Ein einfaches Experiment, das ich die Leser/innen einlade, selbst auszuführen, gibt einiges an Aufschluss darüber: Wenn ich irgendwo im Freien ein Stück weit gehe und dann an einer Stelle stehenbleibe und mich umdrehe, kann ich die unmittelbare Vergangenheit (woher ich gerade gekommen bin) sehen. Die Zukunft ist jetzt hinter mir, also muss ich rückwärts auf sie zu gehen. In dieser Situation werde ich mich sicherlich mit vorsichtig tastenden Schritten auf den Weg machen, denn ich weiß ja nicht, wie der Boden beschaffen ist und auf welche Hindernisse ich stoßen werde. Auf keinen Fall werde ich die Erfahrung machen, dass mein weiterer Lebensweg ein Wettlauf mit der Zeit ist. Mein Blick richtet sich nach wie vor nach vorne, auf mein Lernen aus der Vergangenheit, das mich stärkt. Das lässt mein Herz mutig werden, so dass es den liebenden Willen für diesen ungewissen Weiterweg aufbringt.

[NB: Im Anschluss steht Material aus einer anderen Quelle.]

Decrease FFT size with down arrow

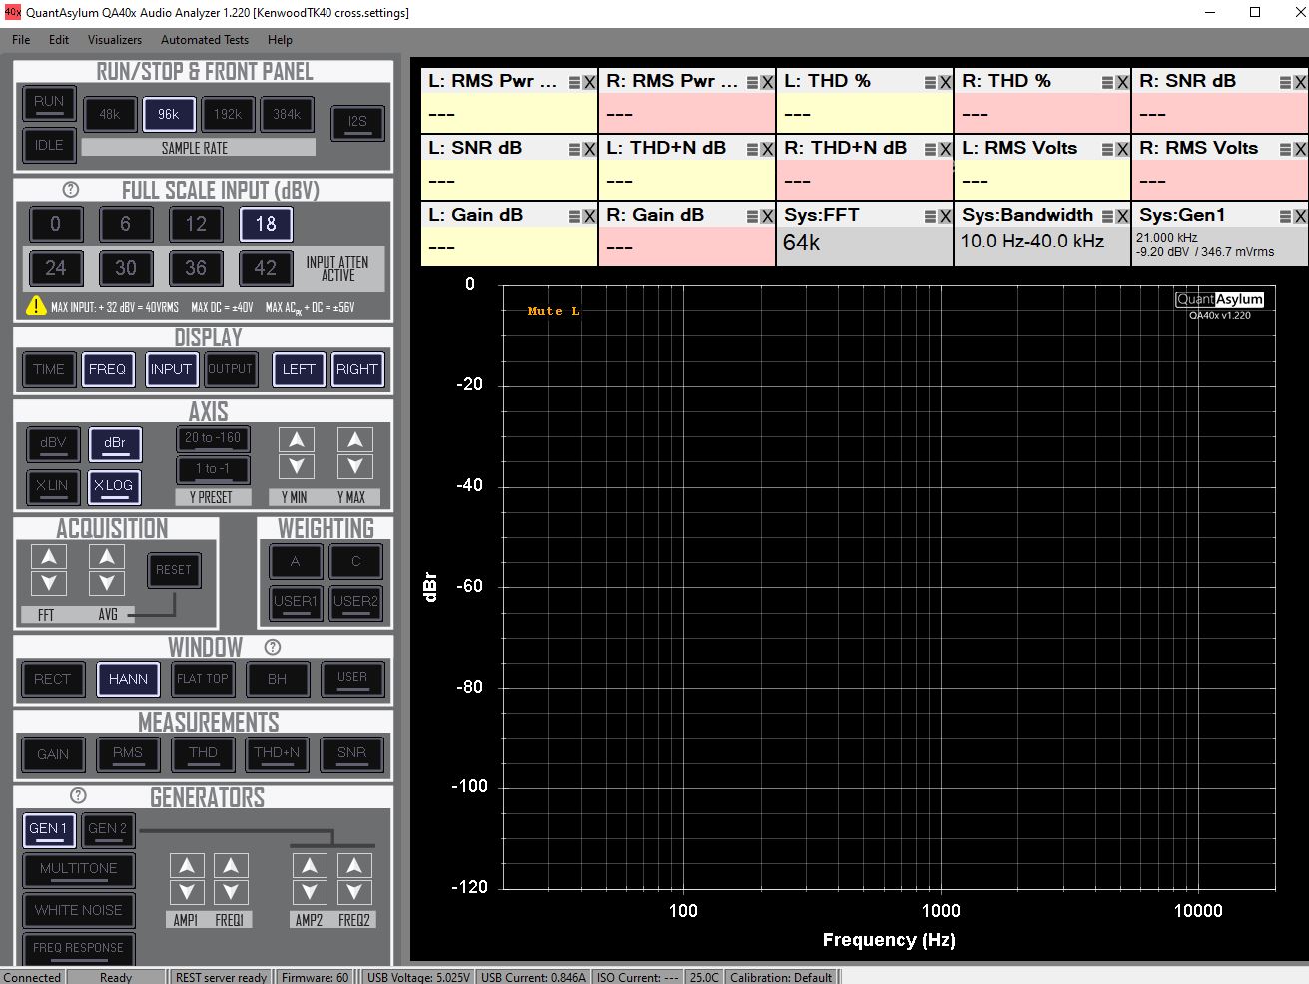pyautogui.click(x=49, y=583)
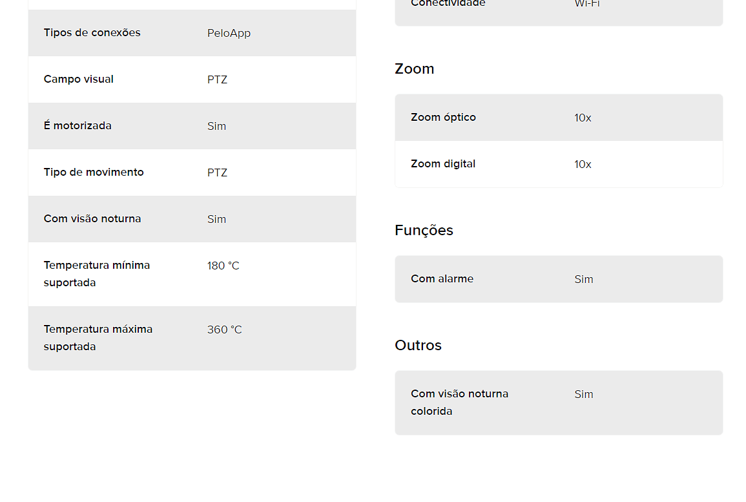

Doch wo ist die Zukunftsvision? 


Wenn ich weiß, dass irgendwo die Zukunft der Vergangenheit begegnen wird, meine Bestimmung meinem Ursprung, und dass beide zusammen einen großen Zyklus bilden, dann kann ich die große Vision als sprichwörtlichen Silberstreif am Horizont schimmern sehen. Das gibt meinen Schritten umso mehr Sicherheit, denn nun weiß ich, dass mich kein Hindernis abhalten wird, dass ich nur geduldig denjenigen Weg suchen muss, der mich dieser Vision näherbringt. Entsprechend werde ich wählen, wenn ich mich für die eine oder andere Möglichkeit des Weitergehens entscheiden muss. Zum Beispiel kann ich über einen Baumstumpf oder einen größeren Stein steigen oder um ihn herum gehen, und das wiederum rechts oder links. Ich werde mich so aufmerksam fortbewegen müssen, dass ich ganz von selbst vollkommen gegenwärtig sein werde und stets in Kontakt mit dem, was vor und was hinter mir liegt.


Die Frage ist, in welche Richtung wir tatsächlich gehen 


Man könnte an dieser Stelle einwenden, dass wir im Allgemeinen jedoch nicht rückwärts, sondern vorwärts gehen. Das hieße, dass wir der Vergangenheit entgegengehen und nicht der Zukunft! Doch welchen Unterschied macht das, wenn beide ohnehin ineinandergreifen? Vielleicht könnte es ein Schlüssel für eine gute Zukunft sein, der Vergangenheit neu zu begegnen. Je weiter wir gehen, umso mehr Zukunft liegt dann hinter uns!


In jedem Fall, und das ist der springende Punkt, gibt es keinen Anlass dafür, zu hasten und doch nicht ankommen zu wollen. Als neue Pilger für eine lebenswerte Zukunft werden wir jeden Wegabschnitt nutzen, um Pachamama, der lebendigen Erde und Mutter der Raumzeit, von Herzen zu geben und damit die heilige Wechselseitigkeit wiederherzustellen, die uns ein erfülltes Leben in der verbundenen Gegenwart gibt.

 
Anmerkung In diesem Text habe ich der Lesbarkeit halber auf das Nennen der weiblichen und männlichen Form wie z.B. Pilger/in verzichtet. Selbstverständlich sind immer sowohl Frauen als auch Männer gemeint!